Lugo, arrivati i primi rifugiati ucraini

In quella foto i colori della loro bandiera, il giallo e il blu, sono un po' ovunque: nella palla da volley, nella sorridente macchinina che guida il bimbo, nei fiori così come nella bandiera dell’Europa, quella in cui vorrebbero entrare, non solo scappando dal loro inferno, la guerra in Ucraina. Perché è da lì che sono arrivati i primi undici profughi ospitati dal Comune di Lugo: alloggiano al Centro civico di Cà di Lugo.
Un lavoro di squadra, coordinato dall’Amministrazione comunale e supportato dai tantissimi volontari che hanno voluto, e vogliono tuttora, dare il loro contributo. Domenica scorsa, avendo saputo del loro arrivo imminente, in tanti si sono ritrovati al Centro civico per portare letti, materassi, un fornello, un divano e una lavatrice. E poi le stoviglie, i piatti e tanti generi alimentari, ma soprattutto un cartello colorato dai bambini con scritto “Ben arrivati a Lugo”.

E così è stato. Dopo quattro giorni di viaggio, fuggiti in auto dalle loro abitazioni di Vinnycja, a poco più di duecento chilometri dalla capitale Kiev, sono arrivati in città. Grygorii e Vira, marito e moglie: hanno scelto di portare tutta la loro famiglia a Lugo, la città in cui entrambi hanno vissuto per una decina d’anni fino poco tempo fa, lavorando come operaio, lui, e come badante lei.
Ed è proprio la donna che con un corretto quanto timido italiano ricorda queste due settimane: la paura, la disperazione, la forza di volontà e la speranza.
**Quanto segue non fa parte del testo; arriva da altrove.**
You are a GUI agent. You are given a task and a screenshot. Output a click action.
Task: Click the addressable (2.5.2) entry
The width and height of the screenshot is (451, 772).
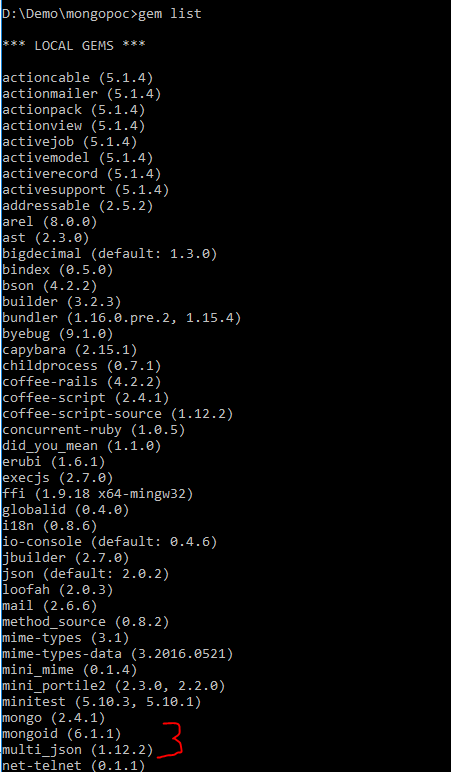click(x=78, y=206)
«Siamo dovuti scappare perché la guerra sarebbe arrivata presto nelle nostre città – racconta Vira -. Abbiamo lasciato le nostre case ancora integre, sperando di poterci tornare presto, anche se io vorrei rimanere qui a lavorare. Io e mio marito siamo riusciti a portare qui mia figlia, suo marito e i loro quattro figli (motivo per il quale l’uomo non era obbligato ad arruolarsi), mia nuora, col figlio di 10 anni, e la madre ottantaquattrenne. Purtroppo l’altro mio figlio di 33 anni non l’hanno fatto partire».

Già, perché nel conflitto in atto, per contrastare le milizie russe tutti i civili dai 18 ai 60 anni devono, se serve, imbracciare un’arma e combattere.
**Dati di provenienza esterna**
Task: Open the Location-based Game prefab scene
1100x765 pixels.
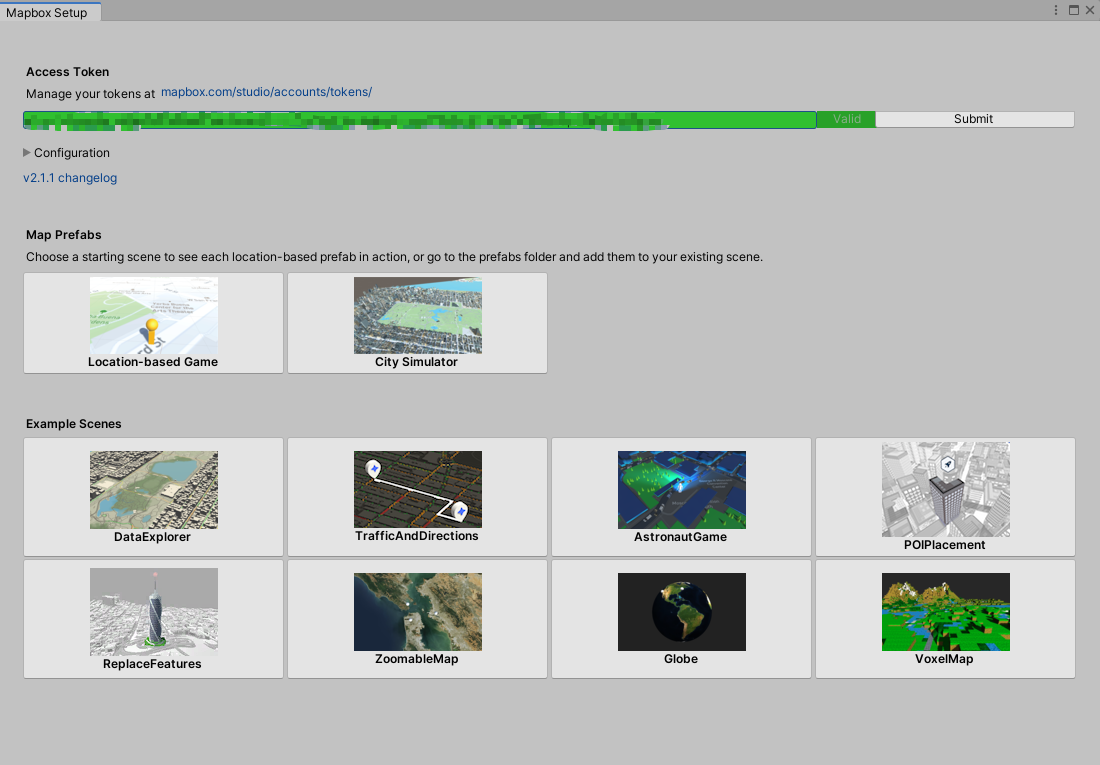Action: [153, 323]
«Lui non ha nemmeno fatto il militare – prosegue la madre alternando le parole a qualche lacrima – e non saprebbe proprio come sparare. Non vuole uccidere, lui vuole la pace, come la vogliamo tutti noi».

Tutti loro sanno bene da cosa sono scappati, ma forse ai tre giovanissimi questa brutale immagine non è ancora così nitida, o forse è solo attenuata dalla loro grande forza d’animo che combatte, senza armi, con la giovane età e la necessità di vivere da bambini.

Sicuramente, si spera, non si ricorderà nulla il piccolo Vlad, di appena 1 anno, che ogni sera si addormenta in quello che ai tempi era il lettino dell’assessore comunale Veronica Valmori, che vive a poca distanza dal Centro civico, come riferiscono alcuni amici: è lì che il piccolo farà i suoi sogni, mentre i suoi familiari sogneranno la pace. «Non finiremo mai di ringraziare questa città – sottolinea Vira -, il Comune, i tanti volontari e chi non ci sta facendo mancare nulla».
Alcuni profughi dall’Ucraina sono già arrivati nelle nostre città, ma ospitati da parenti e amici. In questi giorni invece partirà un po' i tutti i Comuni dell’Unione il programma di accoglienza.

Intanto per Vira e gli altri dieci familiari inizia un lento ritorno alla normalità, il che vorrà dire anche cercare di inserire i ragazzi nel contesto scolastico, con la problematica della lingua, permettere alle due ragazze diciassettenni di proseguire l’Università e, anche questo va fatto, procedere al ciclo di vaccinazione anti Covid se non ancora ultimato.


«È stato naturale mettere a disposizione un immobile del nostro patrimonio per fornire una prima accoglienza alle persone in fuga – commentano gli assessori Lucia Poletti, con delega ai diritti dei nuovi cittadini e politiche di welfare, e Veronica Valmori, con delega al Patrimonio –. Un segno concreto del fatto che siamo al fianco di questo popolo. Vorremmo ringraziare i nostri insostituibili servizi sociali e tutta la comunità per la grande rete solidale che si è creata».